That's how far apart my best friend and I are going to be next year. I can't tell you how many times I've googled "Villanova to Rutgers New Brunswick" hoping the route would magically get shorter. Sometimes, if traffic's not too bad, I get it down to one hour and seven minutes.
For the entirety of senior year, I've only been focused on graduating. I've been waiting to go to college since I was eight years old. That's a post for another time, though. After I submitted all of my college applications (and 8 scholarship essays I wrote the day before), I started counting down to graduation.

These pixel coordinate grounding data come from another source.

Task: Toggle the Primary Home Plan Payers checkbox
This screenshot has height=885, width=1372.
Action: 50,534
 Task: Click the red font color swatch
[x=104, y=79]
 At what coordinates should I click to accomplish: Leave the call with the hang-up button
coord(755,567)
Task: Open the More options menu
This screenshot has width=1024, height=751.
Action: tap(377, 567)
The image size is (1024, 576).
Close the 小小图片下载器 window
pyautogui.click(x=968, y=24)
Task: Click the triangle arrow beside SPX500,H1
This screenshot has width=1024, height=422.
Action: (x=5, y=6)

It's in six days. I really don't know where the time went. I went out nearly every weekend, and now I'm wishing I had more. That excitement I had for college is now turning into longing for more time with my high school friends. I feel like everyone talks about this when they graduate, but you don't really understand until you experience it.
One hour and nine minutes. My other best friend is two hours and two minutes away.

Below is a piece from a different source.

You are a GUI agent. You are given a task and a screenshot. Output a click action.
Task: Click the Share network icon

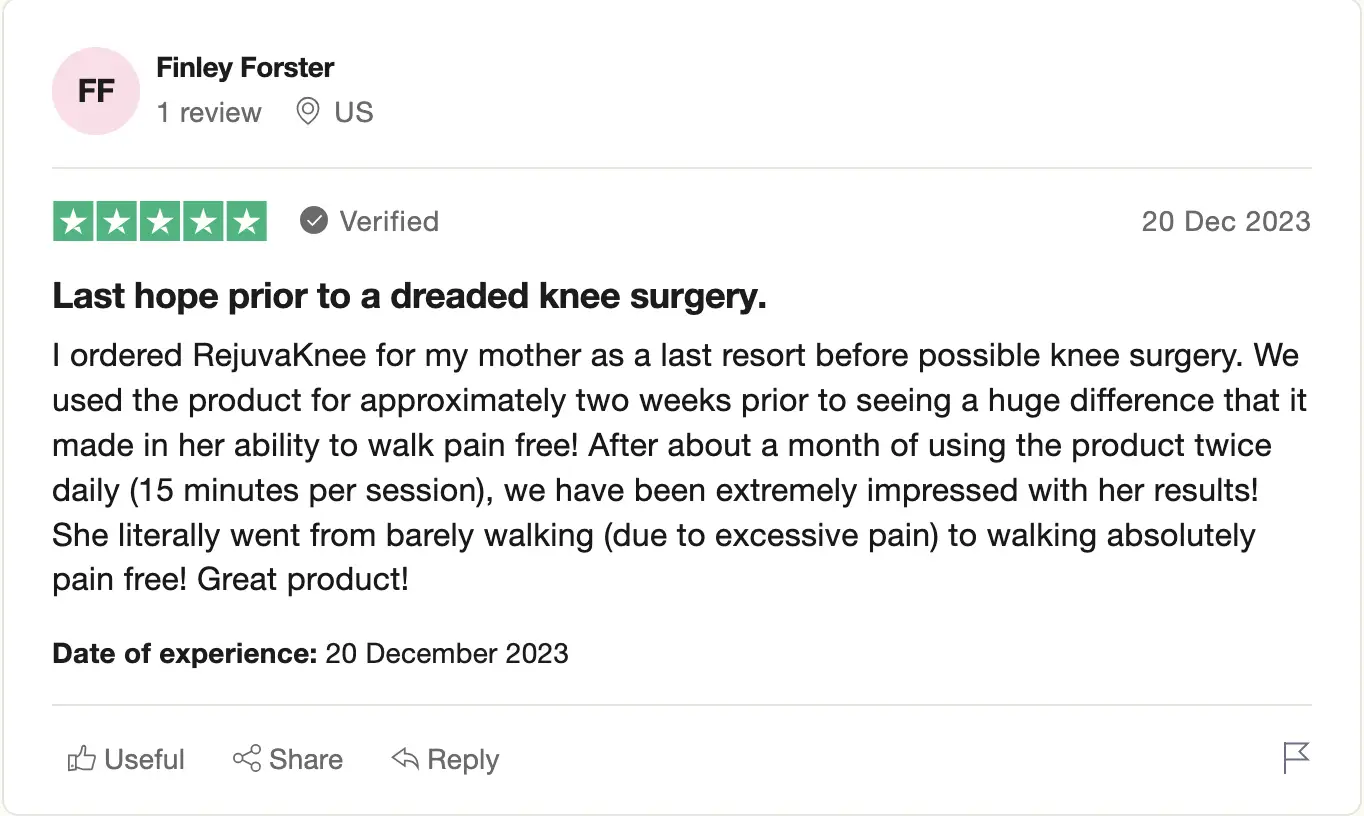[247, 759]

One hour and nine minutes. I can't just walk into her art class whenever I want to anymore.
Two hours and two minutes. After August, we can't go out for late-night drives after getting (questionably named) ice cream.
I'm starting to sound like someone who peaked in high school, so let me pull it back in. I'm excited for college; I've worked hard to get where I am. As move-in day moves closer, however, I find myself less concerned about the perfect halogen lamp for my dorm and more concerned about leaving behind the small-town life I so ironically wanted to flee from earlier.
There's a certain comfort high school life gave me, a comfort that I (and many others, I'm sure) took for granted. I have a strong sense of belonging at Villanova, but I wish I could have that belonging and all the love from back home.
What do they say about having your cake and eating it, again?